## PROBLEM TO WORK ON
Give only the number of lines in the records that contain the word "computer".
· · · · ·
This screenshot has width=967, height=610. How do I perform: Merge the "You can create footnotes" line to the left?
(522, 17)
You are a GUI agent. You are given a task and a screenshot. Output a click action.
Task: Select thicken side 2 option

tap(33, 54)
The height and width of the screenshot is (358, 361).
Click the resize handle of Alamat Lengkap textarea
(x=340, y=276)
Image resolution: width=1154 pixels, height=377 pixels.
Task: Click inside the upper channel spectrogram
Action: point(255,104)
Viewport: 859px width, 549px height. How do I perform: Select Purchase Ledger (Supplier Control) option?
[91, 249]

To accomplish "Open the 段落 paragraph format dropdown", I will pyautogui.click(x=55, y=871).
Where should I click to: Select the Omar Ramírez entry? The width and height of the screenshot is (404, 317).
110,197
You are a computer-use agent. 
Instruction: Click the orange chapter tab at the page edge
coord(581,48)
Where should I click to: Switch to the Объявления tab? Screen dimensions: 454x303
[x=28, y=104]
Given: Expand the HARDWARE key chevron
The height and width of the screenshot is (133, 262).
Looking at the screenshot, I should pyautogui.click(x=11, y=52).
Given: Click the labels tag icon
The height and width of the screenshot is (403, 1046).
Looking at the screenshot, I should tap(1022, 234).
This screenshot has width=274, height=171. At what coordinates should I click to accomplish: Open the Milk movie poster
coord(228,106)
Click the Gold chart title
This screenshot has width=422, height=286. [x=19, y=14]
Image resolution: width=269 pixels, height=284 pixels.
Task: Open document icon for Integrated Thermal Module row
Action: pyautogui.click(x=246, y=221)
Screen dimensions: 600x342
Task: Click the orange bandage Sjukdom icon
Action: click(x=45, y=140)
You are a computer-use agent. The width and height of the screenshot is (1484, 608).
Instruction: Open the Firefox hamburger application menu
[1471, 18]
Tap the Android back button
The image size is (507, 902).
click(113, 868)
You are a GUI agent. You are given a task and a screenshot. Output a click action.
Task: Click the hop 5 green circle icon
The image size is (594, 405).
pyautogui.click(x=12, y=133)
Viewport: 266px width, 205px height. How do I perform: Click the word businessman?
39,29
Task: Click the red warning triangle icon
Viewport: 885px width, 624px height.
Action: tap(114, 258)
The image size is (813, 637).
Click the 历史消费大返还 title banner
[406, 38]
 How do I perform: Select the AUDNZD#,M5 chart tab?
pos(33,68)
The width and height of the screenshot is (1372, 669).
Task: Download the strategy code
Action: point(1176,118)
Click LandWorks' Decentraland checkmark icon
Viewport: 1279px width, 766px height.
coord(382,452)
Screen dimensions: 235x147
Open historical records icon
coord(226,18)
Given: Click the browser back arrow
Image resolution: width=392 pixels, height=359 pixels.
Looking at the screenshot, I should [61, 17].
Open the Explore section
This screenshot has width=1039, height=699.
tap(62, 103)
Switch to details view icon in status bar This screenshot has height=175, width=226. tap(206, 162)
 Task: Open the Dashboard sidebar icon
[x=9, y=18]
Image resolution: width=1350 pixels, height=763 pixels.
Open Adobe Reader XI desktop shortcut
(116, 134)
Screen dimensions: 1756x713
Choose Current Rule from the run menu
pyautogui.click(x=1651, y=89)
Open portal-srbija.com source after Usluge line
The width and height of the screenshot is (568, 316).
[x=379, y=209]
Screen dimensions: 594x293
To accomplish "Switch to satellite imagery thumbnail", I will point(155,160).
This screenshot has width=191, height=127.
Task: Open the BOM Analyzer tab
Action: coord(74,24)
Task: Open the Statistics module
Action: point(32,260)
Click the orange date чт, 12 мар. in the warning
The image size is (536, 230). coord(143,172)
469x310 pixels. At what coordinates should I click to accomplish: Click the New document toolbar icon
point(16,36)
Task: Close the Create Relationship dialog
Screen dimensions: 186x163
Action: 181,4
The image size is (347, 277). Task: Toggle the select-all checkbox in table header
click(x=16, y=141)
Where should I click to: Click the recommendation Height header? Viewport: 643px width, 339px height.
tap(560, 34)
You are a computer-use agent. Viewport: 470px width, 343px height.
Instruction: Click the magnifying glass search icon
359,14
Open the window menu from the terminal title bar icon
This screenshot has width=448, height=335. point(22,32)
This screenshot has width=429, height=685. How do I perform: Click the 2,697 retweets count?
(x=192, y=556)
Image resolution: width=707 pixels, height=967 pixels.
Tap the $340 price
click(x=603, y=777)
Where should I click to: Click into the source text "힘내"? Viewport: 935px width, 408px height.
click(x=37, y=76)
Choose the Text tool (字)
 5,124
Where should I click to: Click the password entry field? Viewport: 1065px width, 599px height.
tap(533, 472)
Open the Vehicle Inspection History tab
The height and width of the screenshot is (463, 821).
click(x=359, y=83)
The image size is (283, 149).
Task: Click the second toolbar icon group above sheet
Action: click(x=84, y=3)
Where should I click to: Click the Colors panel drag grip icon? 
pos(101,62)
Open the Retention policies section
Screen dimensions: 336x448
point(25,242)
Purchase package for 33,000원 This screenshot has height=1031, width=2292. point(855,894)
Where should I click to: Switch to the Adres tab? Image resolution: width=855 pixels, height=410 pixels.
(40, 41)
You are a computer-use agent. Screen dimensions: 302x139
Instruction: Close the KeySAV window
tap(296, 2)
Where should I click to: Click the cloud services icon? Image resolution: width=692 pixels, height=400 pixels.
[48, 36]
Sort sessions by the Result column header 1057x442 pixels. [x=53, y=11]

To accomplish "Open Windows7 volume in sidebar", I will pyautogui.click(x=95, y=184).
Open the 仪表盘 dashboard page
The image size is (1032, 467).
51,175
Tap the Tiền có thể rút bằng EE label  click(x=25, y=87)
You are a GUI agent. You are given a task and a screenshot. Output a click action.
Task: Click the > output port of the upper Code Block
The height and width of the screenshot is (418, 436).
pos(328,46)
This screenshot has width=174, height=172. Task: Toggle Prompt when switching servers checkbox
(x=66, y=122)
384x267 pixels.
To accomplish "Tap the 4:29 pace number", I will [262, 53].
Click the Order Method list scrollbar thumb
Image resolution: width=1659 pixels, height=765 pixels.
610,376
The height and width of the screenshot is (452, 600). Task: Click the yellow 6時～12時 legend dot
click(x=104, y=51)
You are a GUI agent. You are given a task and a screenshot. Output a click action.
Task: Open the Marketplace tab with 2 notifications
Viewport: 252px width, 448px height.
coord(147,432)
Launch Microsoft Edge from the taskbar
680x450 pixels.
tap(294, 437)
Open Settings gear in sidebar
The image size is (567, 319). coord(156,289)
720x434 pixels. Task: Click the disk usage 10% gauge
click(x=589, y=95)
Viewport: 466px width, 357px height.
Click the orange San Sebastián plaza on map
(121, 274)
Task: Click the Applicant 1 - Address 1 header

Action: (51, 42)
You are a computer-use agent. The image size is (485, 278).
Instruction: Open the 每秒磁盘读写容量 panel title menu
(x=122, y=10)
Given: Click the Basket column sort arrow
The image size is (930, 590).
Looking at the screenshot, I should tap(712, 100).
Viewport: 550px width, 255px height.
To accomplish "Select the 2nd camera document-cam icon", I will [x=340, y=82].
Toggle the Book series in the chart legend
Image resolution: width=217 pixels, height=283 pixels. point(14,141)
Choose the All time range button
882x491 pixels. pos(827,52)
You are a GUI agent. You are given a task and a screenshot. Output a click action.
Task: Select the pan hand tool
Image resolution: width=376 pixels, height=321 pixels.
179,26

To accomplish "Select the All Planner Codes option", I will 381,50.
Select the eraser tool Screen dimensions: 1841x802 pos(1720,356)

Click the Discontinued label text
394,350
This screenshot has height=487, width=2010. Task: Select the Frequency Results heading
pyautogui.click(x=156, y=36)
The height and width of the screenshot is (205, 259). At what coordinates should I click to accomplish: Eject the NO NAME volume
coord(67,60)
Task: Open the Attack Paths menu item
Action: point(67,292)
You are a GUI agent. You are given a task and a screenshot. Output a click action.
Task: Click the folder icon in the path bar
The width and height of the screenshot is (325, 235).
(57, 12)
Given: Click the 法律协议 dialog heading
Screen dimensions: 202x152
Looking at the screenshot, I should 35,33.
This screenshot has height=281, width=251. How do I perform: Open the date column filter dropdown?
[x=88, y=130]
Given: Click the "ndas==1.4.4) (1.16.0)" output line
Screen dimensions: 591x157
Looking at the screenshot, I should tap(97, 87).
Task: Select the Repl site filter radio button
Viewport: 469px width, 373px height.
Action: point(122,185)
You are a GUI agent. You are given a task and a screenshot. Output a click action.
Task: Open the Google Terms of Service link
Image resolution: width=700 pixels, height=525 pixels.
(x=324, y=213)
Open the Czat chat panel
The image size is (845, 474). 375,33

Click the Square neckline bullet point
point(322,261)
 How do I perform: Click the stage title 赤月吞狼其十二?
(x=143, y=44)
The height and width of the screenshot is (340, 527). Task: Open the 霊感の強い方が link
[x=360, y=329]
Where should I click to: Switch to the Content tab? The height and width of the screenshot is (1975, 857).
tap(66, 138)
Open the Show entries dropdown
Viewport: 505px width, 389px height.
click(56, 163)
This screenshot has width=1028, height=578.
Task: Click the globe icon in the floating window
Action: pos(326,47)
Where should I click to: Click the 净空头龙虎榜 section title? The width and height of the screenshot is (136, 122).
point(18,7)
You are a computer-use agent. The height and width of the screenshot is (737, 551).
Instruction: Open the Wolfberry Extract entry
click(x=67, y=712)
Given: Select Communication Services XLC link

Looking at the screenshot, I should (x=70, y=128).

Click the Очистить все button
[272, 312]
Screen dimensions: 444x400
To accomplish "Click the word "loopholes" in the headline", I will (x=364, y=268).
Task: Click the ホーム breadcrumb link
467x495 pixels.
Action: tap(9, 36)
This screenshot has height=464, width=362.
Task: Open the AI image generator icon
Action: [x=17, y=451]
· · · · ·
## RESPONSE BELOW
6